| TASK |
In full and unaltered, output the records below.
───── SUPPLIED INFORMATION ─────
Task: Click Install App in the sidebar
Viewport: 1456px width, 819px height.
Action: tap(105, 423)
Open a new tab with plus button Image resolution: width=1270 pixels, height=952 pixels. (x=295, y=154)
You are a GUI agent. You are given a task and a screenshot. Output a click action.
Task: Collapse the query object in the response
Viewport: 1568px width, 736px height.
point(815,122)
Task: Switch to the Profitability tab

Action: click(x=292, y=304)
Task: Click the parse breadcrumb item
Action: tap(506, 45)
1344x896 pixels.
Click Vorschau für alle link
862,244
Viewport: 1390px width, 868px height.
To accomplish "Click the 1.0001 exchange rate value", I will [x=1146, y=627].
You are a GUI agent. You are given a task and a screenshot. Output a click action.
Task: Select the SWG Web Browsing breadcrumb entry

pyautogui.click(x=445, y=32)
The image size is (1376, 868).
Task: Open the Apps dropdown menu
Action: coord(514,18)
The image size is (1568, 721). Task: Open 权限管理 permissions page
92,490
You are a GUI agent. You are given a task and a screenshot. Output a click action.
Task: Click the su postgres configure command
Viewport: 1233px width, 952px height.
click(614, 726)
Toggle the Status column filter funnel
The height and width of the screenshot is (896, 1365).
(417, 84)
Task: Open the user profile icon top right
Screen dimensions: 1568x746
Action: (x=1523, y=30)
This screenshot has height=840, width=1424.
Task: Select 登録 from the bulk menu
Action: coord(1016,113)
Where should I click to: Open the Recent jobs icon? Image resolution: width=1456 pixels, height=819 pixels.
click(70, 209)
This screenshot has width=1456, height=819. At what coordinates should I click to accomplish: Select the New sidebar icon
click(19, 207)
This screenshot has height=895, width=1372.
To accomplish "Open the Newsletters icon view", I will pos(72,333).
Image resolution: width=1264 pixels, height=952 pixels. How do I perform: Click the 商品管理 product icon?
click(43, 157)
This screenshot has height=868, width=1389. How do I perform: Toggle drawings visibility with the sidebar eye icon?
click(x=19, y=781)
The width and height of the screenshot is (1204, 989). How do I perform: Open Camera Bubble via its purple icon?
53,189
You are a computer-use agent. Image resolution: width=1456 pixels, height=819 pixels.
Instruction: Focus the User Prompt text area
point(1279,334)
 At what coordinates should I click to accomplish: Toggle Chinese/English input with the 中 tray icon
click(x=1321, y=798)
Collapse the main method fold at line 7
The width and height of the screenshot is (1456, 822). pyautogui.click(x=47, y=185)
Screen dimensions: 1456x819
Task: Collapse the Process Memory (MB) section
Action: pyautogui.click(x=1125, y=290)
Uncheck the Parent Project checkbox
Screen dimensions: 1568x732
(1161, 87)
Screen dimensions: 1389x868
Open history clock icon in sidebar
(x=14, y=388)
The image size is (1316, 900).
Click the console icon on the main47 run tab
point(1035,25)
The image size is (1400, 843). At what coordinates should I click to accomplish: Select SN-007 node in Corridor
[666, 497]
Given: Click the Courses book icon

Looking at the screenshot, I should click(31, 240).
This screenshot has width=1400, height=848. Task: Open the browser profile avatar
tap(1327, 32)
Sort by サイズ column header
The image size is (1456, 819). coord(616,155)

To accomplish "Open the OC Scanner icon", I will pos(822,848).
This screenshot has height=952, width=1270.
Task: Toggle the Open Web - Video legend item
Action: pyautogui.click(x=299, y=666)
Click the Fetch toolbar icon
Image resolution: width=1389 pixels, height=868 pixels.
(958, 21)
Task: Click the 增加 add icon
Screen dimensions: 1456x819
─────
| SOLUTION FOR THIS TASK |
Task: Click Install App in the sidebar
Viewport: 1456px width, 819px height.
Action: tap(105, 423)
Open a new tab with plus button Image resolution: width=1270 pixels, height=952 pixels. (x=295, y=154)
You are a GUI agent. You are given a task and a screenshot. Output a click action.
Task: Collapse the query object in the response
Viewport: 1568px width, 736px height.
point(815,122)
Task: Switch to the Profitability tab

Action: click(x=292, y=304)
Task: Click the parse breadcrumb item
Action: tap(506, 45)
1344x896 pixels.
Click Vorschau für alle link
862,244
Viewport: 1390px width, 868px height.
To accomplish "Click the 1.0001 exchange rate value", I will [x=1146, y=627].
You are a GUI agent. You are given a task and a screenshot. Output a click action.
Task: Select the SWG Web Browsing breadcrumb entry

pyautogui.click(x=445, y=32)
The image size is (1376, 868).
Task: Open the Apps dropdown menu
Action: coord(514,18)
The image size is (1568, 721). Task: Open 权限管理 permissions page
92,490
You are a GUI agent. You are given a task and a screenshot. Output a click action.
Task: Click the su postgres configure command
Viewport: 1233px width, 952px height.
click(614, 726)
Toggle the Status column filter funnel
The height and width of the screenshot is (896, 1365).
(417, 84)
Task: Open the user profile icon top right
Screen dimensions: 1568x746
Action: (x=1523, y=30)
This screenshot has height=840, width=1424.
Task: Select 登録 from the bulk menu
Action: coord(1016,113)
Where should I click to: Open the Recent jobs icon? Image resolution: width=1456 pixels, height=819 pixels.
click(70, 209)
This screenshot has width=1456, height=819. At what coordinates should I click to accomplish: Select the New sidebar icon
click(19, 207)
This screenshot has height=895, width=1372.
To accomplish "Open the Newsletters icon view", I will pos(72,333).
Image resolution: width=1264 pixels, height=952 pixels. How do I perform: Click the 商品管理 product icon?
click(43, 157)
This screenshot has height=868, width=1389. How do I perform: Toggle drawings visibility with the sidebar eye icon?
click(x=19, y=781)
The width and height of the screenshot is (1204, 989). How do I perform: Open Camera Bubble via its purple icon?
53,189
You are a computer-use agent. Image resolution: width=1456 pixels, height=819 pixels.
Instruction: Focus the User Prompt text area
point(1279,334)
 At what coordinates should I click to accomplish: Toggle Chinese/English input with the 中 tray icon
click(x=1321, y=798)
Collapse the main method fold at line 7
The width and height of the screenshot is (1456, 822). pyautogui.click(x=47, y=185)
Screen dimensions: 1456x819
Task: Collapse the Process Memory (MB) section
Action: pyautogui.click(x=1125, y=290)
Uncheck the Parent Project checkbox
Screen dimensions: 1568x732
(1161, 87)
Screen dimensions: 1389x868
Open history clock icon in sidebar
(x=14, y=388)
The image size is (1316, 900).
Click the console icon on the main47 run tab
point(1035,25)
The image size is (1400, 843). At what coordinates should I click to accomplish: Select SN-007 node in Corridor
[666, 497]
Given: Click the Courses book icon

Looking at the screenshot, I should click(31, 240).
This screenshot has width=1400, height=848. Task: Open the browser profile avatar
tap(1327, 32)
Sort by サイズ column header
The image size is (1456, 819). coord(616,155)

To accomplish "Open the OC Scanner icon", I will pos(822,848).
This screenshot has height=952, width=1270.
Task: Toggle the Open Web - Video legend item
Action: pyautogui.click(x=299, y=666)
Click the Fetch toolbar icon
Image resolution: width=1389 pixels, height=868 pixels.
(958, 21)
Task: Click the 增加 add icon
Screen dimensions: 1456x819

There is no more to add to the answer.